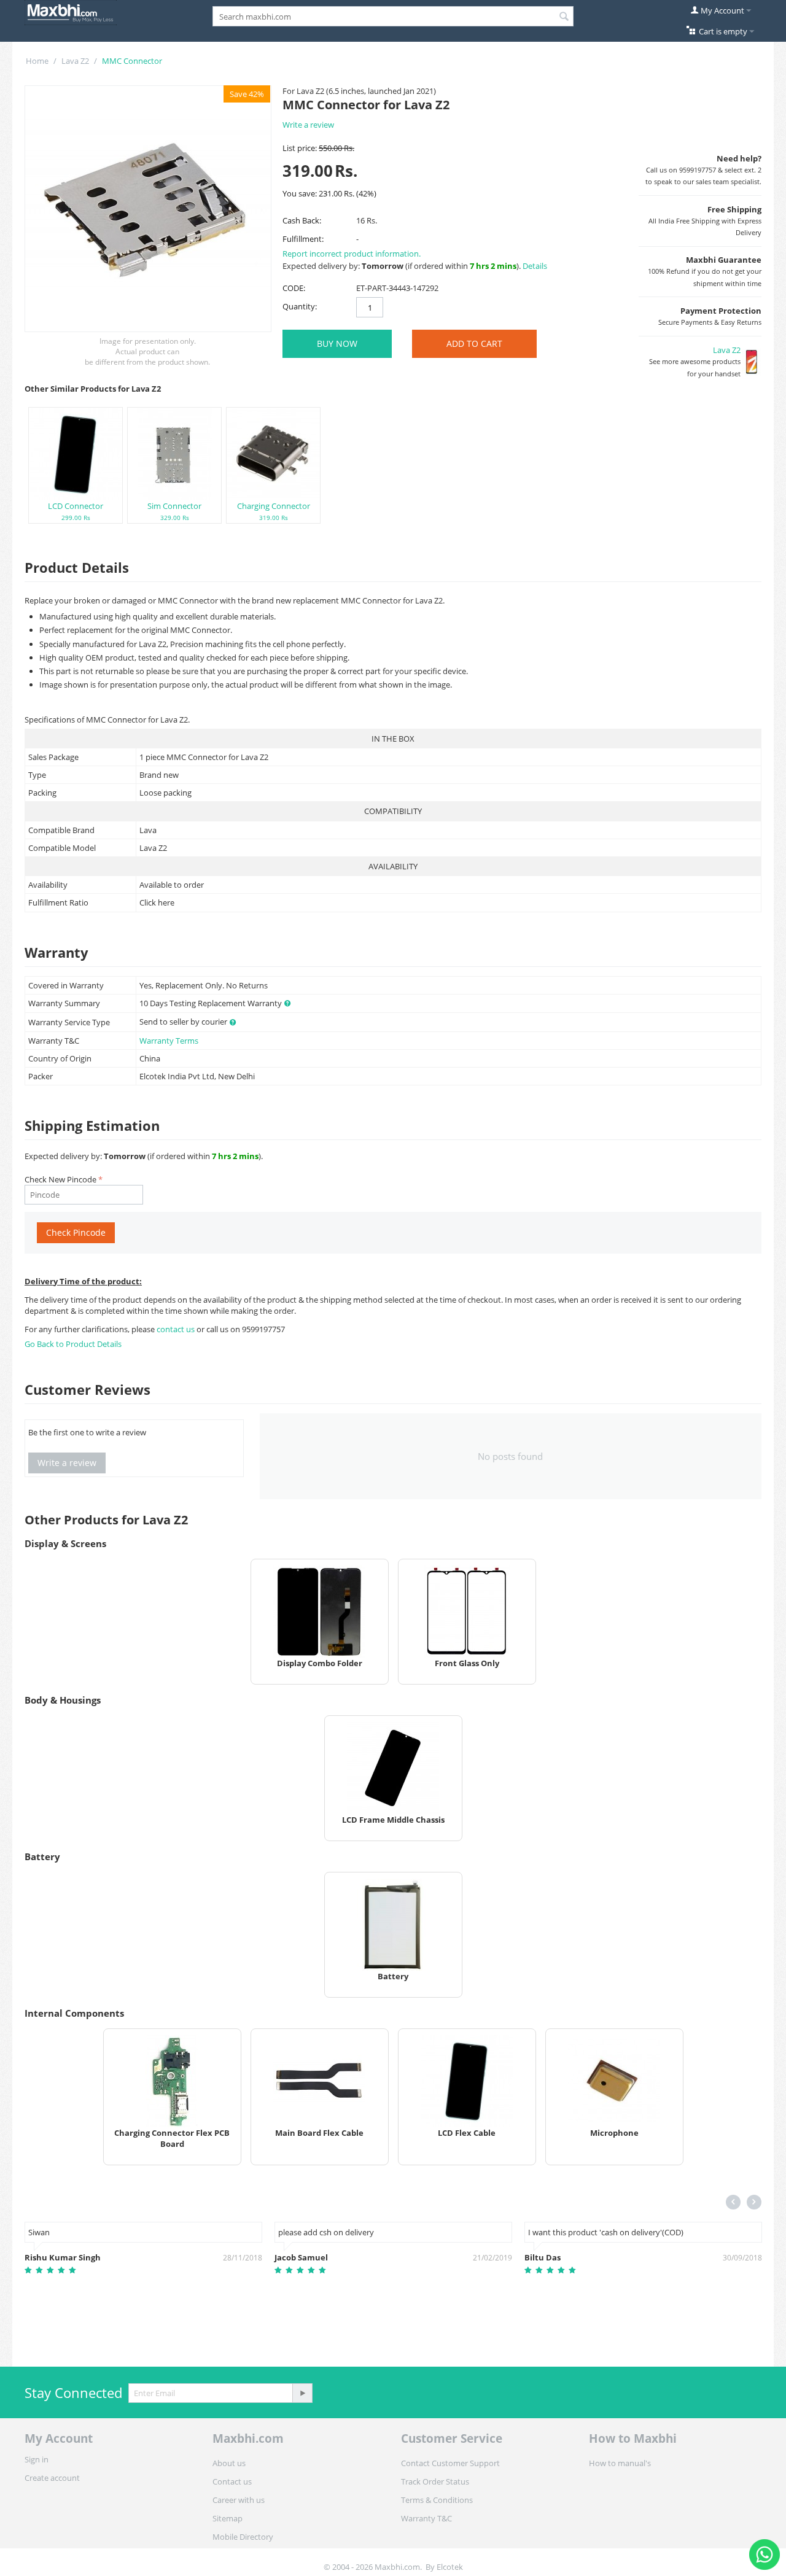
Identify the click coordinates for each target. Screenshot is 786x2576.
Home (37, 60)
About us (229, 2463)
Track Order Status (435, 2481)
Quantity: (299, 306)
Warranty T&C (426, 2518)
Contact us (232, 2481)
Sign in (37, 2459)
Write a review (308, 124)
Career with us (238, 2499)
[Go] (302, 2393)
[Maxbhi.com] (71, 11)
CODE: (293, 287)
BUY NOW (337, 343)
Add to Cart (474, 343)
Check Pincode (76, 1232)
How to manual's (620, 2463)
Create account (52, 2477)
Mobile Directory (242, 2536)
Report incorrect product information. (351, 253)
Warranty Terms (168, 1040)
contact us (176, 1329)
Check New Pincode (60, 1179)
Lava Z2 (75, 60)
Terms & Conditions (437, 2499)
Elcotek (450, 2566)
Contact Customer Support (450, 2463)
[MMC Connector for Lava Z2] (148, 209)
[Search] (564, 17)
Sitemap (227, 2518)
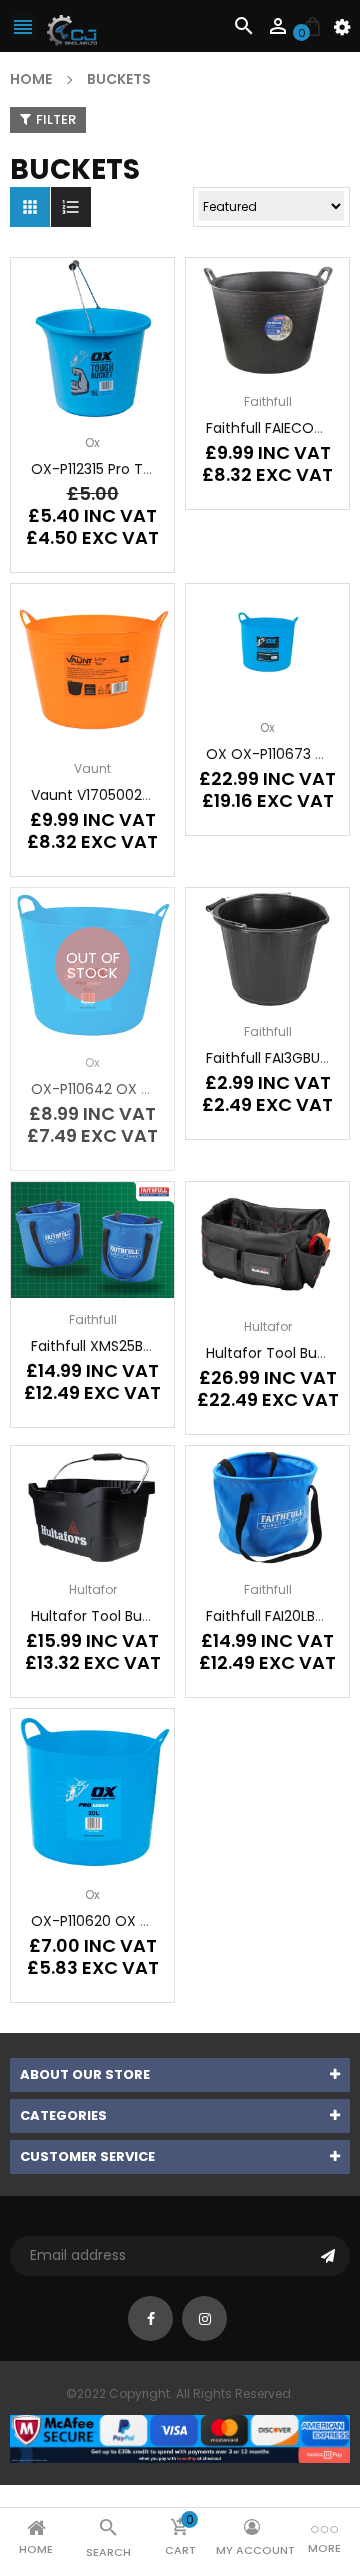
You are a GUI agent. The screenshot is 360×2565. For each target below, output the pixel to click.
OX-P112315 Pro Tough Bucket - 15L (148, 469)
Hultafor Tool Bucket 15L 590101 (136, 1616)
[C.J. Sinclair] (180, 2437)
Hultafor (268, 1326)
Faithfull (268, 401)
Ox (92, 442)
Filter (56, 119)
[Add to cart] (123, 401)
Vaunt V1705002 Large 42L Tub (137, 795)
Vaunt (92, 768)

--

● **Exercise instructions**:
Spot the lines above that mention "each" and copy them.

● **Solution to this task**:
Identify the click coordinates for each target. Screenshot is 786x2576.
You are a GUI agent. The screenshot is 360×2565. For each target below, output the pixel to click.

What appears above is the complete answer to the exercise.